Component (A): see contains the following components (A1), the polyfunctional (meth) acrylate component SP value is 9.0 or more 16.0 or less (A1): with a dendrimer structure and / or hyperbranched polymer structure ( meth) acrylate component (B): have a siloxane structure and (meth) acryloyl group, a compound SP value is 9.0 or more 16.0 or less, siloxane structure-containing represented by the following formula (1) It has a structure derived from a (meth) acrylate and has a structure in which a carboxyl group of a compound having a carboxyl group and a (meth) acryloyl group has reacted with an epoxy group having a structure derived from a (meth) acrylate having an epoxy group. (meth) compound <br/> component containing an acrylic copolymer (B1) (C): has an unsaturated double bond, the weight average molecular weight (Mw) 5,0 0 or more and 100,000 or less, SP value is 16.5 or more 22.0 or less (meth) acrylate polymer
(In the above formula (1), R ¹ is a hydrogen atom or a methyl group, R ² is an alkylene group having 1 to 12 carbon atoms, and R ³ and R ⁴ are each independently a methyl group or a phenyl group. , R ⁵ represents an alkyl group having 1 to 12 carbon atoms, and n represents a repeating unit.) The curable composition according to claim 1 , wherein the component (A1) has a weight average molecular weight (Mw) of 300 or more and 5,000 or less.
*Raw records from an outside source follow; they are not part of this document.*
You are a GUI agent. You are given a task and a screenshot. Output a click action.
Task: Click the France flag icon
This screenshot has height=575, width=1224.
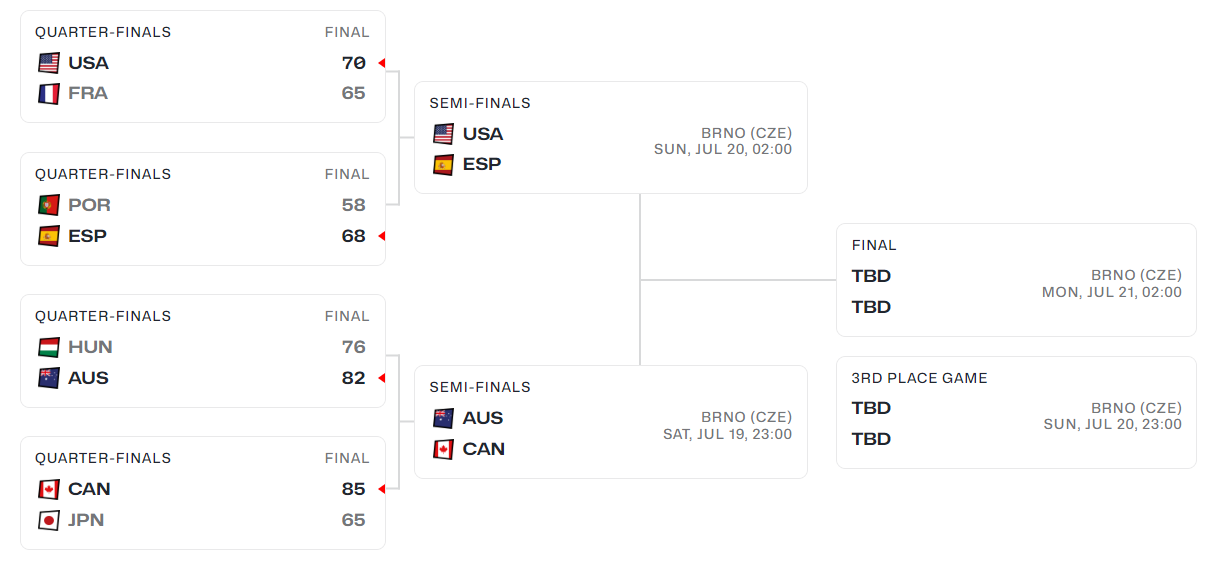point(48,94)
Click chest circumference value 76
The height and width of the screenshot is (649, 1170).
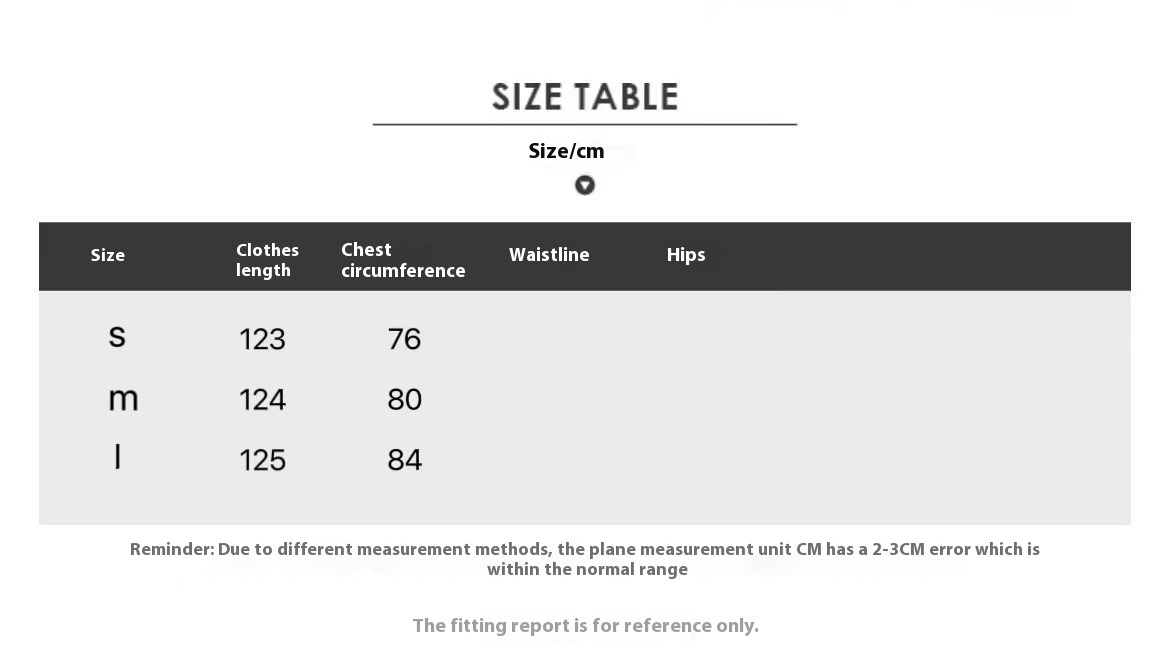pyautogui.click(x=404, y=339)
Unsaturated double bonds of component (C) is a (meth) acryloyl group, the curable composition according to claim 1 or 2. The curable composition according to any one of claims 1 to 3 , wherein the component (C) has a hydrogen bonding group. The curable composition according to claim 4 , wherein the hydrogen bonding group of the component (C) is a hydroxyl group. The curing according to any one of claims 1 to 5 , comprising inorganic particles, wherein the content is 0.05 to 30 parts by weight based on a total of 100 parts by weight of the component (A) and the component (B). Composition. The curable composition according to claim 6 , wherein the average primary particle diameter of the inorganic particles is 5 to 1,000 nm. The curable composition according to claim 6 , comprising silica as inorganic particles. The composition according to any one of claims 1 to 8, comprising a polymerization initiator, wherein the content is 0.01 to 20 parts by weight based on 100 parts by weight of the total of the component (A) and the component (B). Curable composition. The curable composition according to any one of claims 1 to 9 , comprising an organic solvent. The curable composition according to claim 10 , wherein the organic solvent is at least one selected from a saturated hydrocarbon solvent, an ester solvent, an ether solvent, an alcohol solvent, and a ketone solvent. The curable composition according to claim 10 , wherein the solid content concentration is 5 to 95% by weight. Cured product formed by curing the curable composition according to any one of claims 1 to 12. A laminate comprising the cured product according to claim 13 formed on a substrate.